[Information shown Boundary: Start]
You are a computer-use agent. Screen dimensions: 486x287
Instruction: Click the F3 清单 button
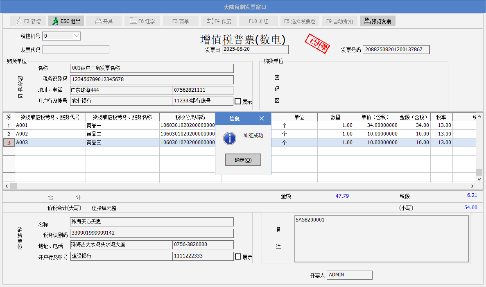(181, 21)
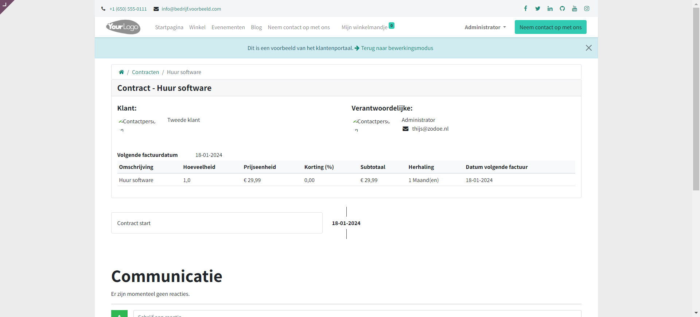Open the Instagram social icon

tap(587, 8)

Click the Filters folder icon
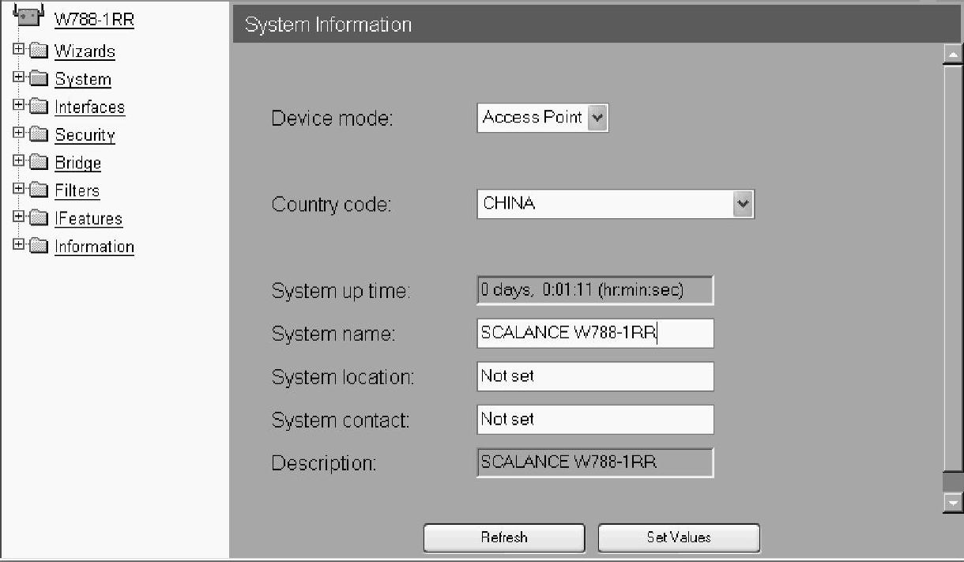39,190
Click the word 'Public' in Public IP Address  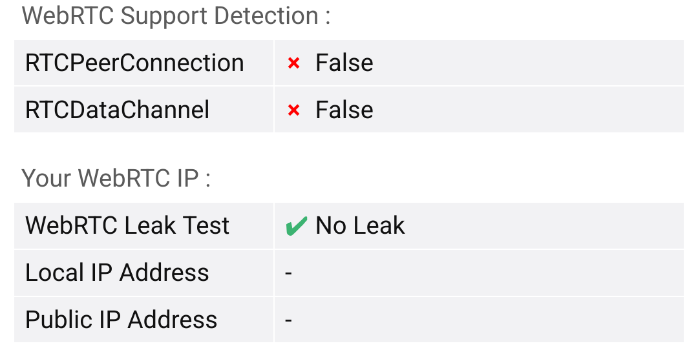[x=54, y=320]
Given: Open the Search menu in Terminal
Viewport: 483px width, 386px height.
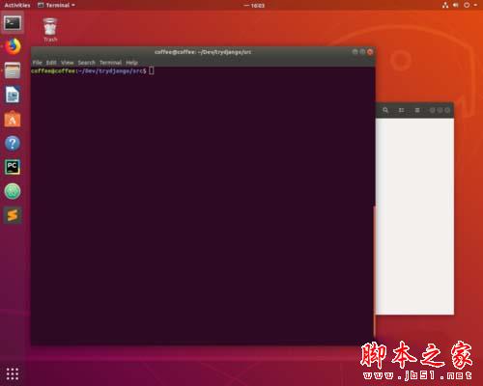Looking at the screenshot, I should [87, 63].
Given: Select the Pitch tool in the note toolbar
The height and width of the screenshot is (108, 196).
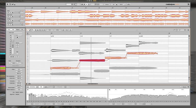Looking at the screenshot, I should coord(36,30).
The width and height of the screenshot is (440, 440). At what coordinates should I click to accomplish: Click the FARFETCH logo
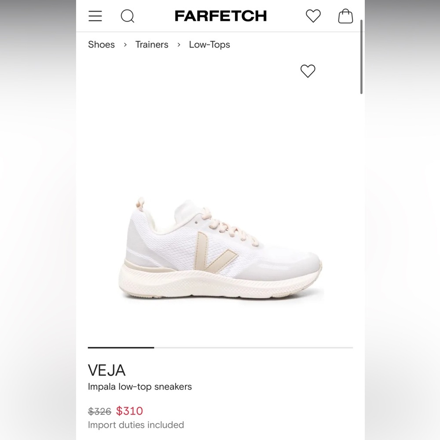click(x=221, y=16)
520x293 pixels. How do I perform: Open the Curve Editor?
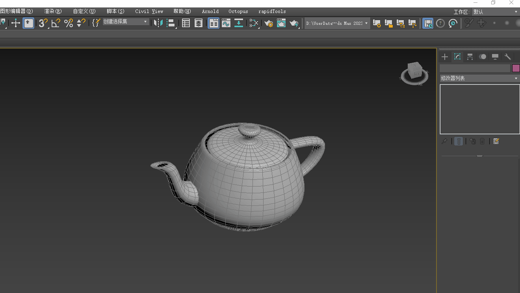(x=226, y=23)
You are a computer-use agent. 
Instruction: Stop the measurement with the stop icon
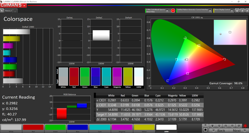click(x=212, y=126)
[Information shown Boundary: End]
Action item:
Reproduce exactly the lines from the one containing "Given: Select the" through the last line of the records, both included, leaving out every picture.

Finished exercise:
Given: Select the Pitch tool in the note toolbar
The height and width of the screenshot is (108, 196).
Looking at the screenshot, I should coord(36,30).
The width and height of the screenshot is (440, 440). At what coordinates should I click to accomplish: Click the FARFETCH logo
click(x=221, y=16)
520x293 pixels. How do I perform: Open the Curve Editor?
(x=226, y=23)
You are a computer-use agent. 
Instruction: Stop the measurement with the stop icon
click(x=212, y=126)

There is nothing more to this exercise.